*Material provided*.
####

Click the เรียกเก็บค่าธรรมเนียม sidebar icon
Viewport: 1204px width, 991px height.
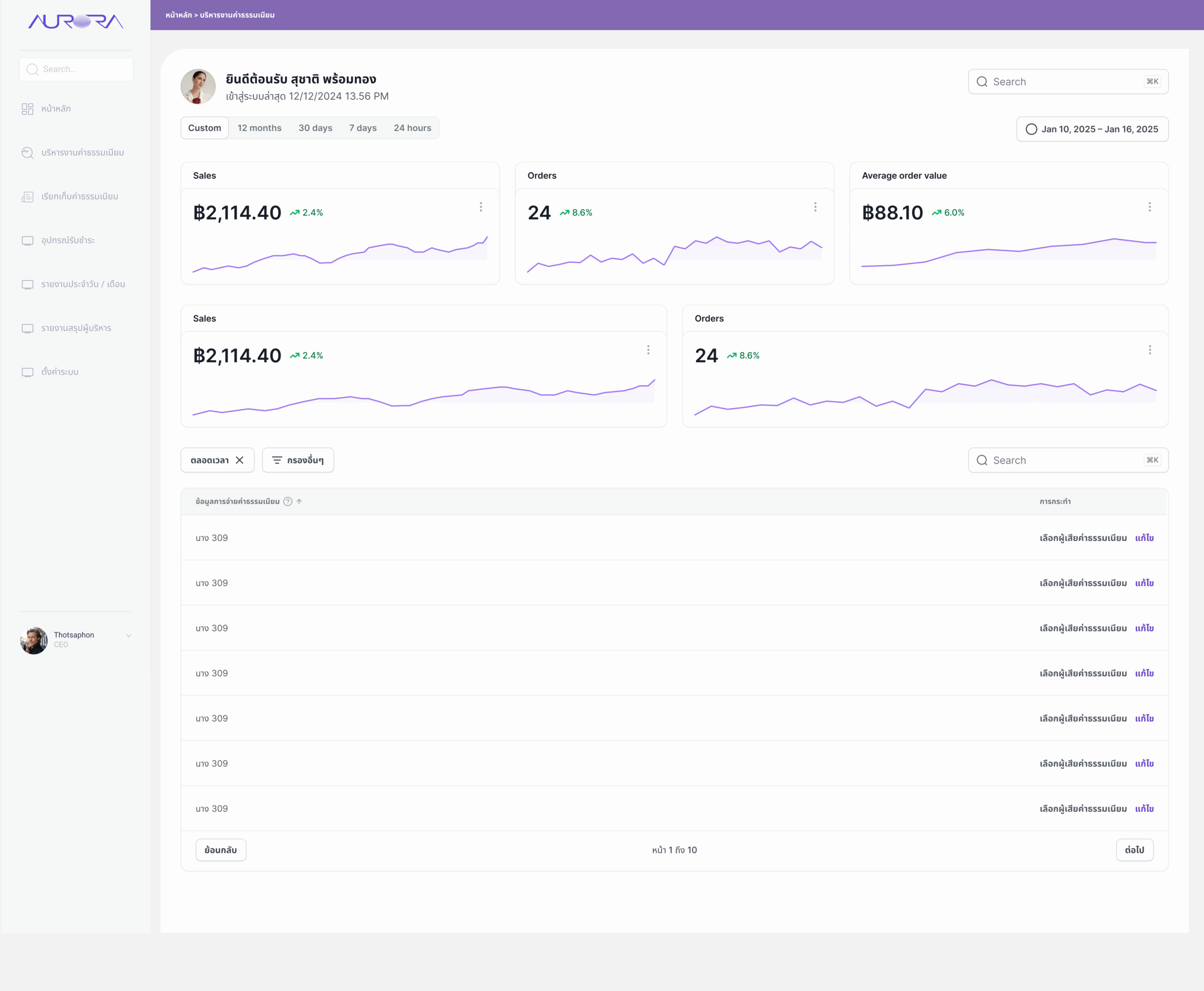point(27,197)
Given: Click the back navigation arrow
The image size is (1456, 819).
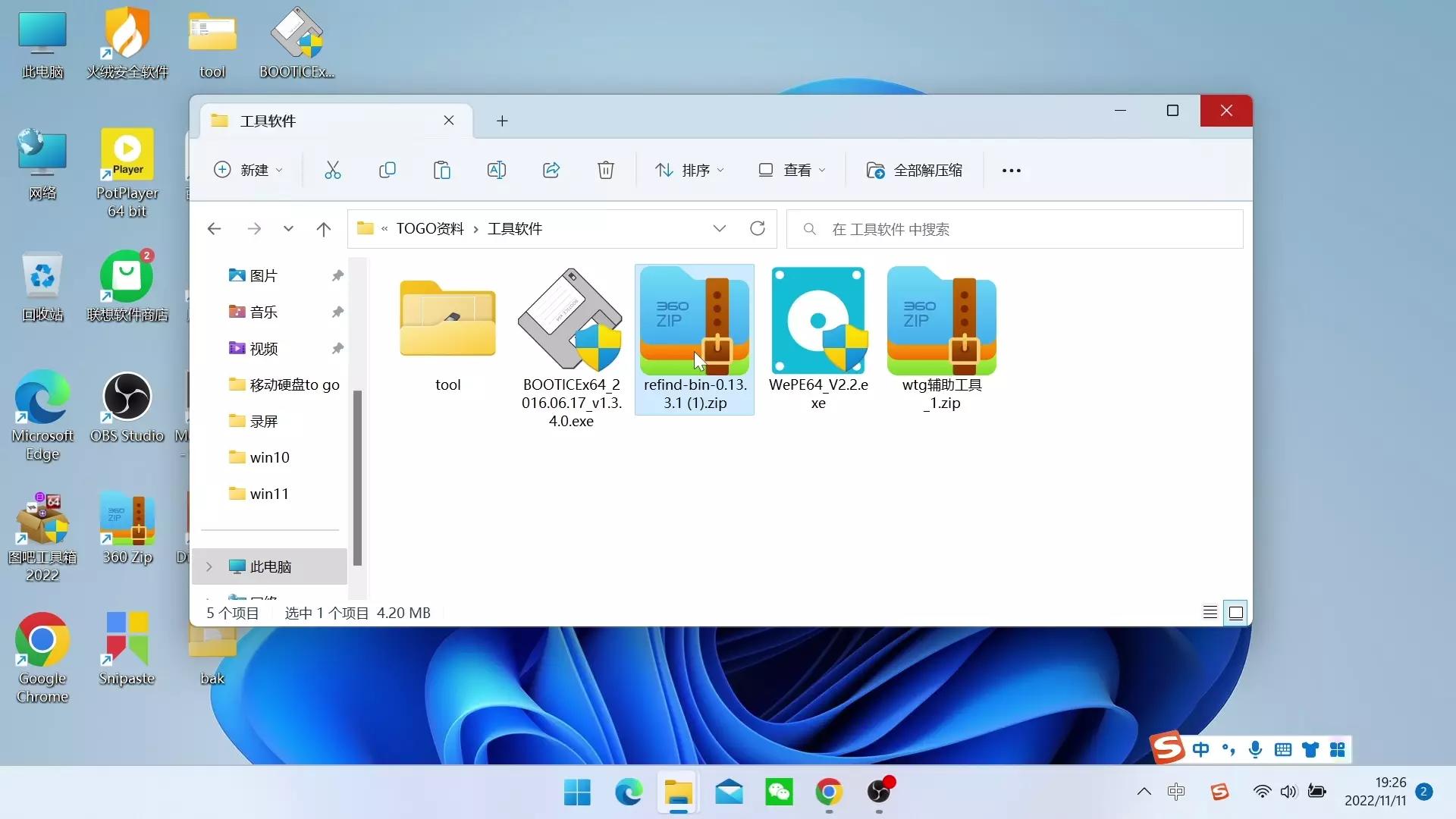Looking at the screenshot, I should [214, 228].

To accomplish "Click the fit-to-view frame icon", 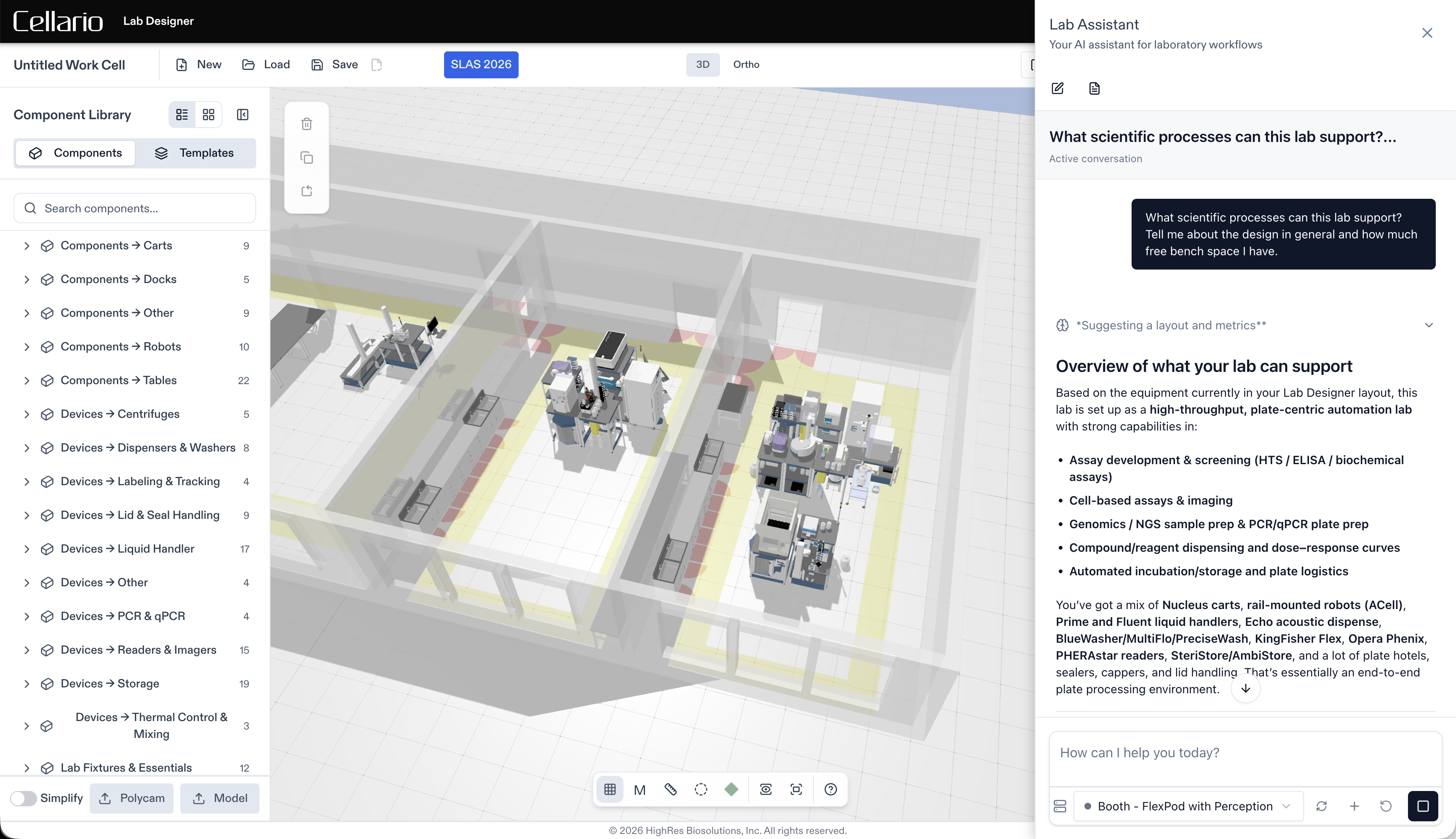I will pos(796,789).
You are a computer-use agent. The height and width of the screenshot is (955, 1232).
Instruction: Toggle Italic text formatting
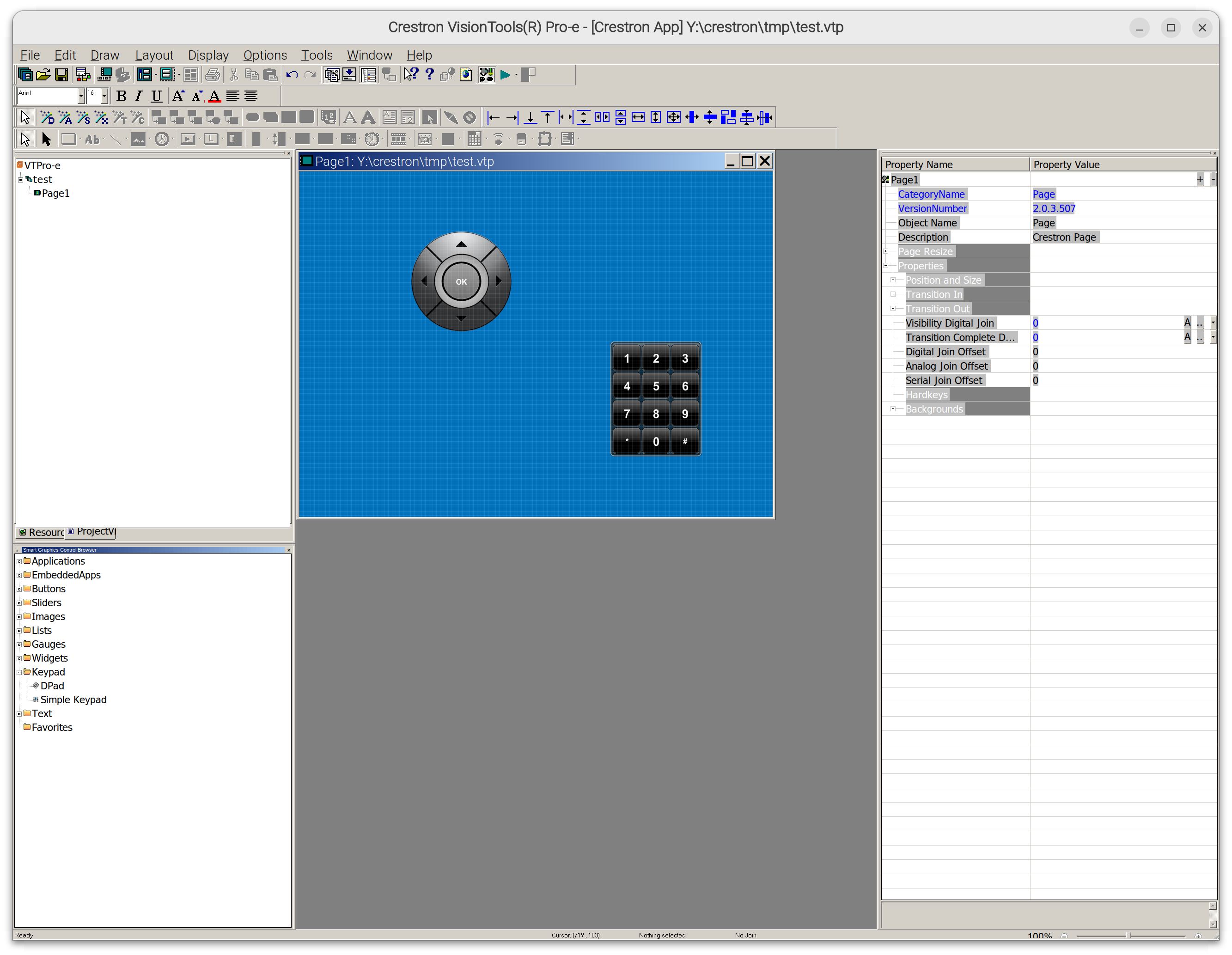(139, 97)
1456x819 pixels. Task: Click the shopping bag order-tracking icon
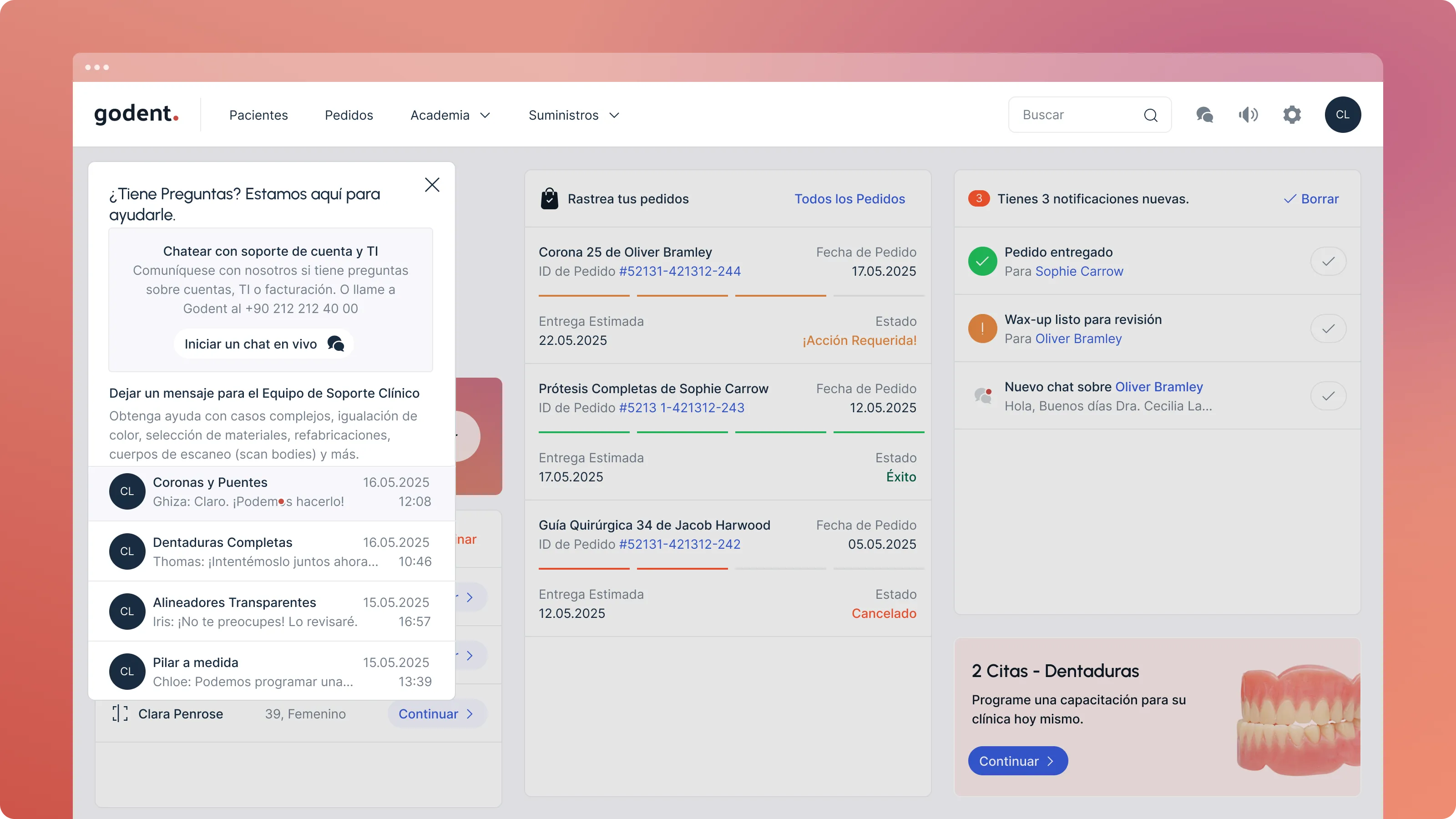[549, 199]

####

*Problem*. Reproduce word for word the lines from the line holding "1456x819 pixels. Task: Click" through the last line of the material above, inclusive, and keep pictures out of it.

*Solution to the exercise*.
1456x819 pixels. Task: Click the shopping bag order-tracking icon
[549, 199]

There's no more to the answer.